Implications for India

In the absence of agreed country carbon budgets, one way of determining a net-zero date for India is to take China’s self-declared net-zero date of 2060 as a reference and argue that we should reasonably be expected to reach net-zero when our per capita GDP reaches the same level as China will have reached by 2060.

The OECD long-term projections of growth in per capita GDP for China and India suggest India would get to China’s 2060 level of per capita GDP sometime around 2082.

Since net-zero dates far into the future are of little use in monitoring performance, it is more useful to set targets for the next 10 or 15 years or so and then revise them on the basis of experience. Given India’s very low levels of emissions per capita, we need to present our case for a period of rising emissions for some time, peaking at a certain point, and declining thereafter. This aspect has been emphasised by researchers such as Vaibhav Chaturvedi in the Council for Energy Environment and Water and Rahul Tongia in Center for Social and Economic Progress.

Ideally, NITI Aayog should study the many global climate change models which are in use and which provide different estimates of emissions reduction by major countries, consult relevant stakeholders, and come up with a feasible path ahead for reducing total emissions.

With almost 80% of our electricity coming from coal, we should also consider announcing a national target for phasing down coal-based generation of electricity. This is necessary not only to reduce carbon emissions, but also to control air pollution. Phasing down will be difficult but we do need to set some quantitative target and undertake energy planning.

On financing, where the global community could really help in containing global warming is by putting in place mechanisms for financial support to developing countries that want to build the infrastructure that is needed for a low emissions pathway. Performance in this area has been disappointing.

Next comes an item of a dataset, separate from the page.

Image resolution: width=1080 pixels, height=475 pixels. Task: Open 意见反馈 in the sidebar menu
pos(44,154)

The Paris agreement envisaged climate-related finance for developing countries being ramped up to $100 billion per year by 2020. The OECD estimates suggest that the actual flow was only $79 billion in 2018, and it is not clear how much of this was additional and how much is a redirection of existing flows.

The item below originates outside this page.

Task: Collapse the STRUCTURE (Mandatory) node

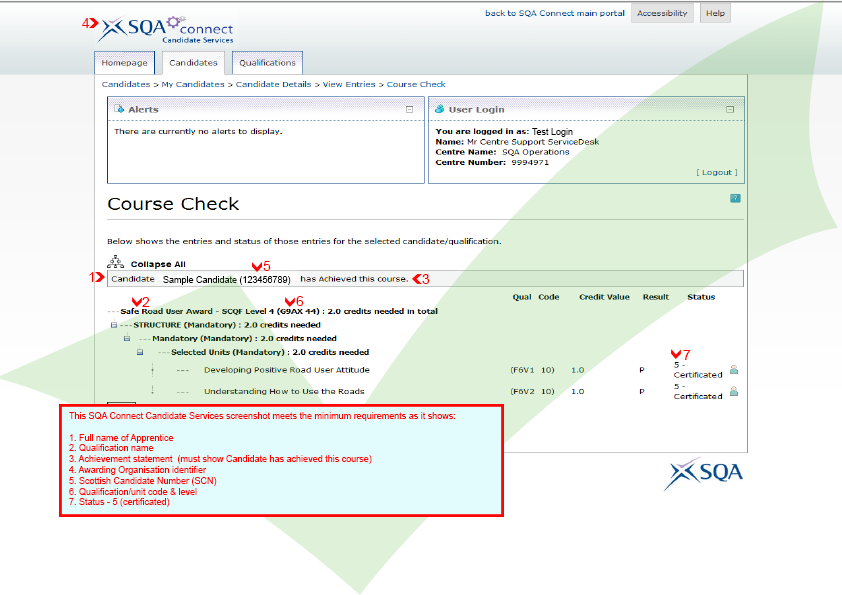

There is little doubt that if developing countries are to transit to a low emissions path, they will need much larger resources than they have. The additional investments in the energy sector needed in developing countries are estimated to exceed $400 billion per year between 2016 and 2050 even to meet the 2°C target. In addition, these countries have to bear adaptation costs that the UN estimates at about $70 billion per year, rising to $390 billion by 2050.

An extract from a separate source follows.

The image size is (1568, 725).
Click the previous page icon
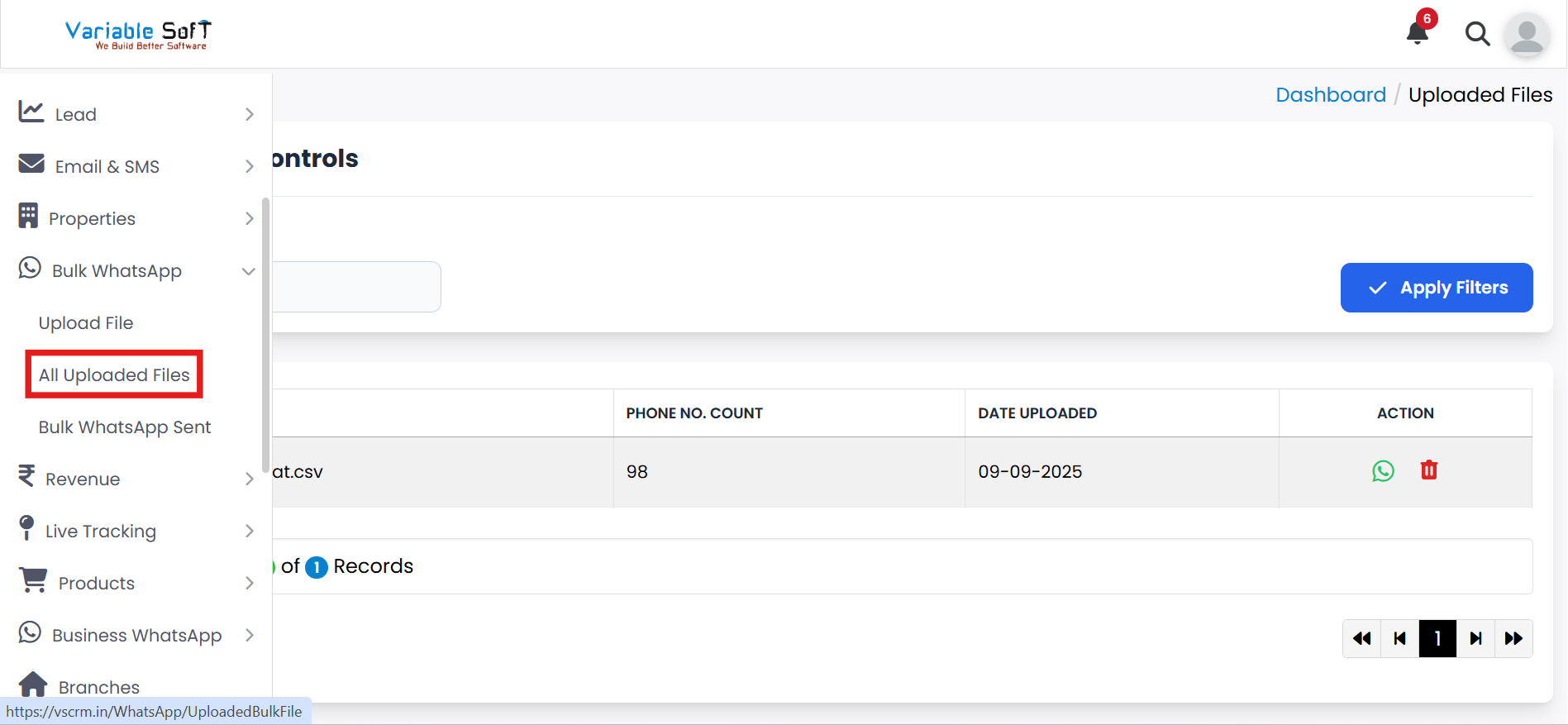pyautogui.click(x=1399, y=638)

These are large amounts, but they are not impossible given the size of the stimulus packages unveiled by advanced countries to cope with the short run effect of the pandemic. With the world awash with liquidity, and central banks promising a prolonged period of low interest rates, it should be possible to use the existing multilateral institutions to channel much larger volumes of finance for the development of green infrastructure.

This would encourage developing countries to take stronger steps to invest in low carbon infrastructure. Every year’s delay in this only locks the developing countries further on a high emissions path. Increased investments in these areas in developing countries would also impart a much-needed expansionary stimulus to the global economy.

We conclude that limiting global warming to 1.5°C will require advanced countries to reach net-zero well before 2050 while developing countries are allowed more time to get there. This will have the advantage of ensuring faster development of technology which, in turn, will help developing countries make their own transition.

India could make quantitative commitments on a peaking date for emissions and perhaps announce a plan to phase down coal-based electricity generation. Needless to say, we should make clear that our national targets can only be achieved as part of a global agreement in which advanced countries do their bit.

Montek Singh Ahluwalia is a Distinguished Fellow, Center for Social and Economic Progress; Utkarsh Patel is an Associate Fellow, CSEP.